Bazı kaynaklar, Sezar’ın, ordusu ile beraber nehirden geçişi sırasında “Alea iacta est” yani “ok yaydan çıktı” dediğini ifade eder.
Bunlardan hareketle, günümüzde, “Rubicon’u geçmek” deyimi, geri dönüşü olmayan kararları ifade etmek için kullanılır.
Bunları neden hatırladık?
Birleşmiş Milletler Genel Sekreteri Antonio Guterres, Rusya’nın Ukrayna’ya saldırıları ile ilgili olarak “Zaman Ukrayna halkının üzerine salıverilen dehşeti durdurma, diplomasi ve barış zamanı” demiş.
Gerçekten masumlara zarar veren her kavgayı engellemek ya da durdurmak insanın, insaniyetinin bir gereği. Herkes ilgili. Ve herkes en azından ilgisi kadar sorumlu. Kim ne yapabilirse…
Ama Guterres tarafından söylenen şu sözler ayrıca önemli:
“Rusya’nın nükleer alarm seviyesini yükseltmesi tüyler ürperten bir gelişme. Bir zamanlar düşünülemez olan nükleer çatışma olasılığı, şimdi yeniden olasılık dahilinde.”
Rusya’nın nükleer alarm seviyesini yükseltmekle neyi hedeflediği ayrı konu.
Ama dünyayı ateşe verecek çılgınlığın geri dönüşünün olmayacağı açık.
İkinci dünya savaşını bitiren nükleer bombanın üçüncü dünya savaşına etkisinin ve katkısının ne olacağını düşünmek bile istemeyiz.
Ama bizce daha da önemlisi şu: Modern çağın savaş alanındaki Rubikon hattı nükleer bombadır.

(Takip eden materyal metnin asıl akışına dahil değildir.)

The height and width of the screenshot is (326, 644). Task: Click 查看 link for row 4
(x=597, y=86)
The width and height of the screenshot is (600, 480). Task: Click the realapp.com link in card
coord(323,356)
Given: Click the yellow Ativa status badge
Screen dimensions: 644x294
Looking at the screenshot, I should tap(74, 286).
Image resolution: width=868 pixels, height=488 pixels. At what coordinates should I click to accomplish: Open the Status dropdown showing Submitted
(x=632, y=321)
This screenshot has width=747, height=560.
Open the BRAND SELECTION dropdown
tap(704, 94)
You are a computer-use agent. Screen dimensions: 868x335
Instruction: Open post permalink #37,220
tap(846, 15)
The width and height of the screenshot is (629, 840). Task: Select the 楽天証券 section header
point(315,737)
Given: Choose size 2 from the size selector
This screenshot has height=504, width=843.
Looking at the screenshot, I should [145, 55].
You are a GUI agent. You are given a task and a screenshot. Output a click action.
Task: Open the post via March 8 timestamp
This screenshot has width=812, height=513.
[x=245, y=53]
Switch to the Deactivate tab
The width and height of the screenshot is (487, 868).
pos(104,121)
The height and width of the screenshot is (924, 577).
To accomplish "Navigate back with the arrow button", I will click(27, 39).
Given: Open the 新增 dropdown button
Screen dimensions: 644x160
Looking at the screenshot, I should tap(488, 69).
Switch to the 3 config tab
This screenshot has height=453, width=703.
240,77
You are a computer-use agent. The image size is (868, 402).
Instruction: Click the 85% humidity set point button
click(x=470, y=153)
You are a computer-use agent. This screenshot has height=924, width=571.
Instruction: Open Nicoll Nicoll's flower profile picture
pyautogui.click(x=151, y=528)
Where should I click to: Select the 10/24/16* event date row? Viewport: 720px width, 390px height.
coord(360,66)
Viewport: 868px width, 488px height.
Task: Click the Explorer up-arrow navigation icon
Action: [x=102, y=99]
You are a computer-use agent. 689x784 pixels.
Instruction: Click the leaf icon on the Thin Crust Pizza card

Bir savaşta nükleer bomba kullanılması Sezar’ın Rubikon’u geçişinin tarihteki ve coğrafyadaki etkisinden binlerce kat büyük etki yapacaktır.
Gündemdeki mesele sadece bir milletin, ülkenin ya da devletin meselesi değil. Ama bilhassa nükleer silahlar konuşulmaya başladığında mesele herkesin ve hatta her canlının meselesi olacak.
Dünyanın sulh-u umumiye ihtiyacı var.
Bunun birinci şartı kurulu düzenin devam ettirilmesi.
Zira barışı bozarak barışa hizmet etmek mümkün değildir.
Bir zamanlar “dünya beşten büyüktür” sloganları yardımıyla BM düşmanlığı pompalandığında “Birleşmiş Milletler’in daha iyisini kurmadan mevcut Birleşmiş Milletleri kaldırmanın ya da yok saymanın yanlış olacağını” yazmıştık da Erdoğancıgillerden hayli eleştiri almıştık.
O zaman ne demek istediğimiz o dostlarımızca şimdilerde inşallah anlaşılıyordur.